◆ Work task ◆
Write out the whole listing again, exactly as given.
:: Input for this task ::
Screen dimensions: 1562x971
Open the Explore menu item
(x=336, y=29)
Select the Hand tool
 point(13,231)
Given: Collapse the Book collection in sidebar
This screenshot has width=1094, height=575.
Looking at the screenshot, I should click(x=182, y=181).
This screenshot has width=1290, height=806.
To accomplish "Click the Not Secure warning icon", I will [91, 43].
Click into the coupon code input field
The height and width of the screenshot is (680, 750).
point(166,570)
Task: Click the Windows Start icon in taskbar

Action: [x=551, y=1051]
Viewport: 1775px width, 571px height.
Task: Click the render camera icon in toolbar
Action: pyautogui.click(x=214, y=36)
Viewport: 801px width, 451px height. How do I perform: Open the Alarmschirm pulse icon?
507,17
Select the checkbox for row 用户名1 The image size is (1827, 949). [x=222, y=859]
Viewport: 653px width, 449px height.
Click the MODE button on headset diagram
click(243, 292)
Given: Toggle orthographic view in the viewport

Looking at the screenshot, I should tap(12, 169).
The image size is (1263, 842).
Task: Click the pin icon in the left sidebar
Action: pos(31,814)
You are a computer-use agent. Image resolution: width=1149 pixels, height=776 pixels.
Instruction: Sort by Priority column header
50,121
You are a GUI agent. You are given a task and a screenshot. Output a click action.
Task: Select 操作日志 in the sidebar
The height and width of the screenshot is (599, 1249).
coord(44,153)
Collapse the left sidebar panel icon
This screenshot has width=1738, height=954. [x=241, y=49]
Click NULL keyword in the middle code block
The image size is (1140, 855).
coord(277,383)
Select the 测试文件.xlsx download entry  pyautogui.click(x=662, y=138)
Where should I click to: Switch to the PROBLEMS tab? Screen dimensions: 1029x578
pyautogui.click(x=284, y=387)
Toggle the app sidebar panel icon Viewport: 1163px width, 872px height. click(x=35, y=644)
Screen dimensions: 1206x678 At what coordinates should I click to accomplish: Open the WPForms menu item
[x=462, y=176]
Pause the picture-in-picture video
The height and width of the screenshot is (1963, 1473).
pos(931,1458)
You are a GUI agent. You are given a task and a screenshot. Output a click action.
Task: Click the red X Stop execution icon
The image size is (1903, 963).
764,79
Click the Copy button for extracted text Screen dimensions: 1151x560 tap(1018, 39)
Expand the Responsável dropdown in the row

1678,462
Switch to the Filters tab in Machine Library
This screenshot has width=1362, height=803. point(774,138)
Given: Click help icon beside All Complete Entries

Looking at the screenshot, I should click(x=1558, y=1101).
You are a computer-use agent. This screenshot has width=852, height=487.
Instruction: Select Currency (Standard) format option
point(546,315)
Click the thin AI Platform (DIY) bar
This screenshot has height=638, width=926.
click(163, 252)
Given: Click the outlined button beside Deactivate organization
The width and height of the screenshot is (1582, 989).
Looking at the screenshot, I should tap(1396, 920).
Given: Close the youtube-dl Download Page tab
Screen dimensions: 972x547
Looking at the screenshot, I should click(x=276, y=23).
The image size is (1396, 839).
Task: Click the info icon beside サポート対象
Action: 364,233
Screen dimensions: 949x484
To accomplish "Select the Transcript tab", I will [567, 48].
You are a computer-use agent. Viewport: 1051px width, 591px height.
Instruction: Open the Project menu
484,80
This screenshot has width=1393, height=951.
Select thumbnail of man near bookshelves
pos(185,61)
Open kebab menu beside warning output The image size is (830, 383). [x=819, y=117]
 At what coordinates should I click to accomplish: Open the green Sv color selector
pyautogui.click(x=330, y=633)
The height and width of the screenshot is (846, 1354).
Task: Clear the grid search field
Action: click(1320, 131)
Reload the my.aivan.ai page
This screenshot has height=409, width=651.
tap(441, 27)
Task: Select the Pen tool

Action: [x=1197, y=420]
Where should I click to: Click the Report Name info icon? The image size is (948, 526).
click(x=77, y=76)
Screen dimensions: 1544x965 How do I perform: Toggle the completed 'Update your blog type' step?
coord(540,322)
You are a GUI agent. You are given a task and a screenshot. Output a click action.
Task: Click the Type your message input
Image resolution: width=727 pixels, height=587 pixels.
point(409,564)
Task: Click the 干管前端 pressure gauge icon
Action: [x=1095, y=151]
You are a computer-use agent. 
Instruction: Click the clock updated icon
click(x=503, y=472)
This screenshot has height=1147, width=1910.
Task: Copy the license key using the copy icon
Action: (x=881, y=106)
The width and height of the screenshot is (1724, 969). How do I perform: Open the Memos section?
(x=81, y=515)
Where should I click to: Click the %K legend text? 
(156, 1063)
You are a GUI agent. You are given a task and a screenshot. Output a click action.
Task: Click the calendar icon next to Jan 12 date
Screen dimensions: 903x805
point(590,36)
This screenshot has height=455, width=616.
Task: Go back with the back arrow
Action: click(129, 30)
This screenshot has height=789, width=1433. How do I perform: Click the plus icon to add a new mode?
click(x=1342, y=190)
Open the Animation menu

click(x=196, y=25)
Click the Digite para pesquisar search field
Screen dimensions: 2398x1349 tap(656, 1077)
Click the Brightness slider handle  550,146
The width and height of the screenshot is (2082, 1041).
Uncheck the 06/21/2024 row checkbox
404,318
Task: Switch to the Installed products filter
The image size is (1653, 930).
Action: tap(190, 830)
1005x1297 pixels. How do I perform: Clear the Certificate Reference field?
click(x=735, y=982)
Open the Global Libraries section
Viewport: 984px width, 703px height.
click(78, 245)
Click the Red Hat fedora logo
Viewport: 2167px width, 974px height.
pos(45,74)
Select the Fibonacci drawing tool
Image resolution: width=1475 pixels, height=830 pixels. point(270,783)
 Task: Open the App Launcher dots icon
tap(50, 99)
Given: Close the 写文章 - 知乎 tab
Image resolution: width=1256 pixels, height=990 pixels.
:::
◆ Result of this exercise ◆
Screen dimensions: 1562x971
Open the Explore menu item
(x=336, y=29)
Select the Hand tool
 point(13,231)
Given: Collapse the Book collection in sidebar
This screenshot has width=1094, height=575.
Looking at the screenshot, I should click(x=182, y=181).
This screenshot has width=1290, height=806.
To accomplish "Click the Not Secure warning icon", I will [91, 43].
Click into the coupon code input field
The height and width of the screenshot is (680, 750).
point(166,570)
Task: Click the Windows Start icon in taskbar

Action: [x=551, y=1051]
Viewport: 1775px width, 571px height.
Task: Click the render camera icon in toolbar
Action: pyautogui.click(x=214, y=36)
Viewport: 801px width, 451px height. How do I perform: Open the Alarmschirm pulse icon?
507,17
Select the checkbox for row 用户名1 The image size is (1827, 949). [x=222, y=859]
Viewport: 653px width, 449px height.
Click the MODE button on headset diagram
click(243, 292)
Given: Toggle orthographic view in the viewport

Looking at the screenshot, I should tap(12, 169).
The image size is (1263, 842).
Task: Click the pin icon in the left sidebar
Action: pos(31,814)
You are a computer-use agent. Image resolution: width=1149 pixels, height=776 pixels.
Instruction: Sort by Priority column header
50,121
You are a GUI agent. You are given a task and a screenshot. Output a click action.
Task: Select 操作日志 in the sidebar
The height and width of the screenshot is (599, 1249).
coord(44,153)
Collapse the left sidebar panel icon
This screenshot has width=1738, height=954. [x=241, y=49]
Click NULL keyword in the middle code block
The image size is (1140, 855).
coord(277,383)
Select the 测试文件.xlsx download entry  pyautogui.click(x=662, y=138)
Where should I click to: Switch to the PROBLEMS tab? Screen dimensions: 1029x578
pyautogui.click(x=284, y=387)
Toggle the app sidebar panel icon Viewport: 1163px width, 872px height. click(x=35, y=644)
Screen dimensions: 1206x678 At what coordinates should I click to accomplish: Open the WPForms menu item
[x=462, y=176]
Pause the picture-in-picture video
The height and width of the screenshot is (1963, 1473).
pos(931,1458)
You are a GUI agent. You are given a task and a screenshot. Output a click action.
Task: Click the red X Stop execution icon
The image size is (1903, 963).
764,79
Click the Copy button for extracted text Screen dimensions: 1151x560 tap(1018, 39)
Expand the Responsável dropdown in the row

1678,462
Switch to the Filters tab in Machine Library
This screenshot has width=1362, height=803. point(774,138)
Given: Click help icon beside All Complete Entries

Looking at the screenshot, I should click(x=1558, y=1101).
You are a computer-use agent. This screenshot has width=852, height=487.
Instruction: Select Currency (Standard) format option
point(546,315)
Click the thin AI Platform (DIY) bar
This screenshot has height=638, width=926.
click(163, 252)
Given: Click the outlined button beside Deactivate organization
The width and height of the screenshot is (1582, 989).
Looking at the screenshot, I should tap(1396, 920).
Given: Close the youtube-dl Download Page tab
Screen dimensions: 972x547
Looking at the screenshot, I should click(x=276, y=23).
The image size is (1396, 839).
Task: Click the info icon beside サポート対象
Action: 364,233
Screen dimensions: 949x484
To accomplish "Select the Transcript tab", I will [567, 48].
You are a computer-use agent. Viewport: 1051px width, 591px height.
Instruction: Open the Project menu
484,80
This screenshot has width=1393, height=951.
Select thumbnail of man near bookshelves
pos(185,61)
Open kebab menu beside warning output The image size is (830, 383). [x=819, y=117]
 At what coordinates should I click to accomplish: Open the green Sv color selector
pyautogui.click(x=330, y=633)
The height and width of the screenshot is (846, 1354).
Task: Clear the grid search field
Action: click(1320, 131)
Reload the my.aivan.ai page
This screenshot has height=409, width=651.
tap(441, 27)
Task: Select the Pen tool

Action: [x=1197, y=420]
Where should I click to: Click the Report Name info icon? The image size is (948, 526).
click(x=77, y=76)
Screen dimensions: 1544x965 How do I perform: Toggle the completed 'Update your blog type' step?
coord(540,322)
You are a GUI agent. You are given a task and a screenshot. Output a click action.
Task: Click the Type your message input
Image resolution: width=727 pixels, height=587 pixels.
point(409,564)
Task: Click the 干管前端 pressure gauge icon
Action: [x=1095, y=151]
You are a computer-use agent. 
Instruction: Click the clock updated icon
click(x=503, y=472)
This screenshot has height=1147, width=1910.
Task: Copy the license key using the copy icon
Action: (x=881, y=106)
The width and height of the screenshot is (1724, 969). How do I perform: Open the Memos section?
(x=81, y=515)
Where should I click to: Click the %K legend text? 
(156, 1063)
You are a GUI agent. You are given a task and a screenshot. Output a click action.
Task: Click the calendar icon next to Jan 12 date
Screen dimensions: 903x805
point(590,36)
This screenshot has height=455, width=616.
Task: Go back with the back arrow
Action: click(129, 30)
This screenshot has height=789, width=1433. How do I perform: Click the plus icon to add a new mode?
click(x=1342, y=190)
Open the Animation menu

click(x=196, y=25)
Click the Digite para pesquisar search field
Screen dimensions: 2398x1349 tap(656, 1077)
Click the Brightness slider handle  550,146
The width and height of the screenshot is (2082, 1041).
Uncheck the 06/21/2024 row checkbox
404,318
Task: Switch to the Installed products filter
The image size is (1653, 930).
Action: tap(190, 830)
1005x1297 pixels. How do I perform: Clear the Certificate Reference field?
click(x=735, y=982)
Open the Global Libraries section
Viewport: 984px width, 703px height.
click(78, 245)
Click the Red Hat fedora logo
Viewport: 2167px width, 974px height.
pos(45,74)
Select the Fibonacci drawing tool
Image resolution: width=1475 pixels, height=830 pixels. point(270,783)
 Task: Open the App Launcher dots icon
tap(50, 99)
Given: Close the 写文章 - 知乎 tab
Image resolution: width=1256 pixels, height=990 pixels.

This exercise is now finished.